Try it
Find every line containing the string "settings" in the data below, and report how many there are, with no other words.

Extracted data
◇ ◇ ◇

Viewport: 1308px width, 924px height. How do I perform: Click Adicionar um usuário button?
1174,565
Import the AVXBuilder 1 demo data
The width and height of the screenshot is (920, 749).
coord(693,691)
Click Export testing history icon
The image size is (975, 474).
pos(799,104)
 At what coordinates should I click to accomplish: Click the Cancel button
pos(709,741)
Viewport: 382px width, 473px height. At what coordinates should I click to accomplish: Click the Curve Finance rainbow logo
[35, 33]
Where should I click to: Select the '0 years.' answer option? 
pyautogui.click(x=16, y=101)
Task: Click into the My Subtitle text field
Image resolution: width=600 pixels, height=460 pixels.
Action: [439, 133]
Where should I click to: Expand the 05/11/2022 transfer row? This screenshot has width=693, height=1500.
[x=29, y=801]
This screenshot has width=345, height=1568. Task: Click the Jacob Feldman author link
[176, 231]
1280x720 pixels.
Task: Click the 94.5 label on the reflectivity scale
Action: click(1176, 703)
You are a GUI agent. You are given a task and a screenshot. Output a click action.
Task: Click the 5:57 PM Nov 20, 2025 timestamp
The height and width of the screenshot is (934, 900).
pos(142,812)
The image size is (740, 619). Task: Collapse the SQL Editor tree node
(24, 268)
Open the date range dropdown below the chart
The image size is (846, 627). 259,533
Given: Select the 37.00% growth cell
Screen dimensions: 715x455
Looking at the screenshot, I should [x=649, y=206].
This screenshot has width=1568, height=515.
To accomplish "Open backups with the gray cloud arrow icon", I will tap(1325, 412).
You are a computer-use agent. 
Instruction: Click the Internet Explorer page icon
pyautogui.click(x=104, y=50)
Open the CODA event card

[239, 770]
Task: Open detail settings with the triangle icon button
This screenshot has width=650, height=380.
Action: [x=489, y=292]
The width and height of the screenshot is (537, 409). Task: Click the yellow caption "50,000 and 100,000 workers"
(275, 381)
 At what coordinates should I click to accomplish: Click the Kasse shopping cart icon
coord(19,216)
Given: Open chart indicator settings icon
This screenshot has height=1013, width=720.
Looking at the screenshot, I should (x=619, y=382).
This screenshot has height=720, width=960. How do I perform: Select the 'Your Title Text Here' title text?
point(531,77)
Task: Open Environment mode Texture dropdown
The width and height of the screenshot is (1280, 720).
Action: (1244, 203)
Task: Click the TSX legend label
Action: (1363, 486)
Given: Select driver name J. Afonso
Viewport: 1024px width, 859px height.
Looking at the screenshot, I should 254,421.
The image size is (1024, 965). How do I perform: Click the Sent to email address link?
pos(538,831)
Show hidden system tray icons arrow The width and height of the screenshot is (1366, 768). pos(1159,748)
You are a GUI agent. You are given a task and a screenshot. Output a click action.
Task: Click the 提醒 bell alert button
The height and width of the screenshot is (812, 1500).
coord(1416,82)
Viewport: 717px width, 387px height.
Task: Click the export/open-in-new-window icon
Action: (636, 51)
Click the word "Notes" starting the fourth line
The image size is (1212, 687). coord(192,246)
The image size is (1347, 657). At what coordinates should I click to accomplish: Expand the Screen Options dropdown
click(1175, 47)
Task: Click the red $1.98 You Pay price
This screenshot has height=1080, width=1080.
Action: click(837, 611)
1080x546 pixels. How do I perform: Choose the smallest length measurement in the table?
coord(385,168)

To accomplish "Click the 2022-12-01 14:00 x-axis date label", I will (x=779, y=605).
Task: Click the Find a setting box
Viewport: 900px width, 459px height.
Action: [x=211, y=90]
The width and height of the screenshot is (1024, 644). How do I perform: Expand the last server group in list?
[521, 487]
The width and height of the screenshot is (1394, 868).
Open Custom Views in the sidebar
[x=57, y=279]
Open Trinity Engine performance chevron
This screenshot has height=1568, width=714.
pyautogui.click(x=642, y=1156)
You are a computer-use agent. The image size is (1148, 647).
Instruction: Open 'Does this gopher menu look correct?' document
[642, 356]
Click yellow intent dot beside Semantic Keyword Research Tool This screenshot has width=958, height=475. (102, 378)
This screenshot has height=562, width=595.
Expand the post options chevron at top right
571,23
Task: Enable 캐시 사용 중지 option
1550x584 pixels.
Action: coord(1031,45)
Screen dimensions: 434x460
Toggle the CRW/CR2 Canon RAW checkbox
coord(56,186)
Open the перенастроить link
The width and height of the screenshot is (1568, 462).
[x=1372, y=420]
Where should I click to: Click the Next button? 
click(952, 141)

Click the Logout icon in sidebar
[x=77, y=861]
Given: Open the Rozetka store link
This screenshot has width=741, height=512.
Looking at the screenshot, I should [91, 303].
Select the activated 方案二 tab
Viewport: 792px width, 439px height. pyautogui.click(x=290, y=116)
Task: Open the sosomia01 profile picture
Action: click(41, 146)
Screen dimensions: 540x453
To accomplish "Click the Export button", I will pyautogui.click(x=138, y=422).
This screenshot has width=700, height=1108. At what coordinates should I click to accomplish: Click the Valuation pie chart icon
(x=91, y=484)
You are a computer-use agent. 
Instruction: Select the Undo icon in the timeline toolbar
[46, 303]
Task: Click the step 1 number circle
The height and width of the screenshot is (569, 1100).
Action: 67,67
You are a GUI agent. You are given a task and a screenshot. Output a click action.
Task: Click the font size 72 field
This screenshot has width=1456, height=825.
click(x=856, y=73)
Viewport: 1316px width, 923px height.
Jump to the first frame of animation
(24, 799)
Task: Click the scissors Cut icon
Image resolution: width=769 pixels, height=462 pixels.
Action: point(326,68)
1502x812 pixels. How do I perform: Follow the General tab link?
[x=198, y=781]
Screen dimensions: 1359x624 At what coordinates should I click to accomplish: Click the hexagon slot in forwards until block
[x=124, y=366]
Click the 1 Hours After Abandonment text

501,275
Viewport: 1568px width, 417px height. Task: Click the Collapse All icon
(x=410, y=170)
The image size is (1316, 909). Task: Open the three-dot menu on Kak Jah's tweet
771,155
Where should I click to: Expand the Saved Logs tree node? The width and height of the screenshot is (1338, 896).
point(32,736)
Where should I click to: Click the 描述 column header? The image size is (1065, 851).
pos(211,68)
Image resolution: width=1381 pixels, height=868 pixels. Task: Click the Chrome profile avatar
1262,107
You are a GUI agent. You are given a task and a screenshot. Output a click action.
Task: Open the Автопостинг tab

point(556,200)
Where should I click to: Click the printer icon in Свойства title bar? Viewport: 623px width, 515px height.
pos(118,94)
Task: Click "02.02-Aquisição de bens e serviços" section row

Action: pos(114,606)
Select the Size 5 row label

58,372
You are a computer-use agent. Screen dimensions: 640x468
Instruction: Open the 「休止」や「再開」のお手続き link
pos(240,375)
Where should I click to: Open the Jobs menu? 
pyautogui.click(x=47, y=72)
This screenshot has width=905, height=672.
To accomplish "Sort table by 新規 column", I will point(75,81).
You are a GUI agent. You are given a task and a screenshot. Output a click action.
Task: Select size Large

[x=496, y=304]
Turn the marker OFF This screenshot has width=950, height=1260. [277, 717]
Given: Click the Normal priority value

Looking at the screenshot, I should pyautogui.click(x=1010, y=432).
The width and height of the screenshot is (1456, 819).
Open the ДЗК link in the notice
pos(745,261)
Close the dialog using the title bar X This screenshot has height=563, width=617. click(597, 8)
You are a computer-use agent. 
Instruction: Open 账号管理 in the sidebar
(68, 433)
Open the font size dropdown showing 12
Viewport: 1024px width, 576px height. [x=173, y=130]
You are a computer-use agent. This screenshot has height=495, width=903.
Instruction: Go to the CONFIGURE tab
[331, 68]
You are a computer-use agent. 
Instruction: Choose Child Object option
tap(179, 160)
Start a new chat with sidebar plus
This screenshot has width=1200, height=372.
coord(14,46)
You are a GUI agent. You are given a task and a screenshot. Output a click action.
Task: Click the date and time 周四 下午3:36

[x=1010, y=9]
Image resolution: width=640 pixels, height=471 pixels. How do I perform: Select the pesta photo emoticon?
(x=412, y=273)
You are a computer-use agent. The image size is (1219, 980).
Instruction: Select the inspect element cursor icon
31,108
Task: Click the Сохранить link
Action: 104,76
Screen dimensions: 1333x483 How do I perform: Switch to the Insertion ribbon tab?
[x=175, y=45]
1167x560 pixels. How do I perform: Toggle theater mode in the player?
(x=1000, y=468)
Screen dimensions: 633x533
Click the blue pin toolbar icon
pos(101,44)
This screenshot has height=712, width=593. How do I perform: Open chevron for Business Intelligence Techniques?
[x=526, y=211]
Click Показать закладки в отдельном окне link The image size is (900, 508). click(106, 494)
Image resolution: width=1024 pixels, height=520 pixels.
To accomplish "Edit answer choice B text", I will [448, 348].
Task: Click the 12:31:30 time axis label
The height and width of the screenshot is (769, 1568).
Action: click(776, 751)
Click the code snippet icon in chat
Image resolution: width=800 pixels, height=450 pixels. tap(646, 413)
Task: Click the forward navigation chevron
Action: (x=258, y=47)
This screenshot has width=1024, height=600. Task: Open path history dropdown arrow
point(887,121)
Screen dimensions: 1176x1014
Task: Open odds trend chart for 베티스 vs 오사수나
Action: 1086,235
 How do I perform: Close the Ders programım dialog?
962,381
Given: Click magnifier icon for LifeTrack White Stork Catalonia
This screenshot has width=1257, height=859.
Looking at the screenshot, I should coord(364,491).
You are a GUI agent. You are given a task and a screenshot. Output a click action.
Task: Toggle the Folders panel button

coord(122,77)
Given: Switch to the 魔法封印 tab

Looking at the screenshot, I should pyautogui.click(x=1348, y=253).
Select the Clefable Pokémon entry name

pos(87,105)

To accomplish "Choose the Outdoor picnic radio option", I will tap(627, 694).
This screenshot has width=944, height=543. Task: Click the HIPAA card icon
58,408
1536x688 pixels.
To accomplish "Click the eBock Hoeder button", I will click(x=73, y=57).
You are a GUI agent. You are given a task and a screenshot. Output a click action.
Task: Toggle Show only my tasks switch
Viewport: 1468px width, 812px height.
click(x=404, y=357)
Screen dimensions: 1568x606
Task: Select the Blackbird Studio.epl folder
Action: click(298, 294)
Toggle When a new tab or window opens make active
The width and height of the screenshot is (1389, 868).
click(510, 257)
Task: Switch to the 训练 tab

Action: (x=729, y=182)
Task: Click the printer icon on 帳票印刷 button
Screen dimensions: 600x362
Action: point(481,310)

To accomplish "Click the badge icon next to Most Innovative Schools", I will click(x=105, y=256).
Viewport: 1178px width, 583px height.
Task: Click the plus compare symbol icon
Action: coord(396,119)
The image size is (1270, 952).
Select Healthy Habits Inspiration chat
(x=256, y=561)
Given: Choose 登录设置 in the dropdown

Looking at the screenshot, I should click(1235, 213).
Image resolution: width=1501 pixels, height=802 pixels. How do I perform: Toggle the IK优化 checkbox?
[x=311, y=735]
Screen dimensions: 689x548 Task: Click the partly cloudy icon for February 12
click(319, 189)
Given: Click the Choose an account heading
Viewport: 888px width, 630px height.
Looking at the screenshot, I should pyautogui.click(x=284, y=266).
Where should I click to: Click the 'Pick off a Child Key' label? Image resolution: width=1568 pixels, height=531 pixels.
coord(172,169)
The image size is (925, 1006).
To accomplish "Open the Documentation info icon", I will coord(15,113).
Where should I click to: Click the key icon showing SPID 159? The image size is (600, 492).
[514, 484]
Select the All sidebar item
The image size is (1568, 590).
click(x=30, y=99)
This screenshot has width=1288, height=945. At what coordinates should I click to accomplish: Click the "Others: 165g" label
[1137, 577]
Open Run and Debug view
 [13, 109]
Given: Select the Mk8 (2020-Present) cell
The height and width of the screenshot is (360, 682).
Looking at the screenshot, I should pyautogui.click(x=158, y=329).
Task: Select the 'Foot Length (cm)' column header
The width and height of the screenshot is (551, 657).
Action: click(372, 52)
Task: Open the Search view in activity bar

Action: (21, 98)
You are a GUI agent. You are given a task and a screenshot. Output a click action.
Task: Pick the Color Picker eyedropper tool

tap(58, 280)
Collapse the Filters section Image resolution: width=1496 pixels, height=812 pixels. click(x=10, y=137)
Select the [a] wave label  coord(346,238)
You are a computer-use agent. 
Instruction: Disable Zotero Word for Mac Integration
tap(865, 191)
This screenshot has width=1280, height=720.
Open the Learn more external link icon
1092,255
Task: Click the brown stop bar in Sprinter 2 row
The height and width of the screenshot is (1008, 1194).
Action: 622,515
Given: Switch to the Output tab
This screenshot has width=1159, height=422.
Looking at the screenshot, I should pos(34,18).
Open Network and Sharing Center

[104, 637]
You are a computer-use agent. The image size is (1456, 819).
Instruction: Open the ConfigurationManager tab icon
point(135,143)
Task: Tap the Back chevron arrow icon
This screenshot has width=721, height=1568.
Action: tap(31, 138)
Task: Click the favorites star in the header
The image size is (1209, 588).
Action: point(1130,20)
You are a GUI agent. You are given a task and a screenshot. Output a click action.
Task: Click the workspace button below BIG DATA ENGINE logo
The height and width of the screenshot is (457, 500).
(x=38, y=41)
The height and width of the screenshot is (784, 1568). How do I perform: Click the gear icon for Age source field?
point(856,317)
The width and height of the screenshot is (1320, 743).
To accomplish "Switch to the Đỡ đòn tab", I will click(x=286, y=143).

◇ ◇ ◇

Result for this exercise
2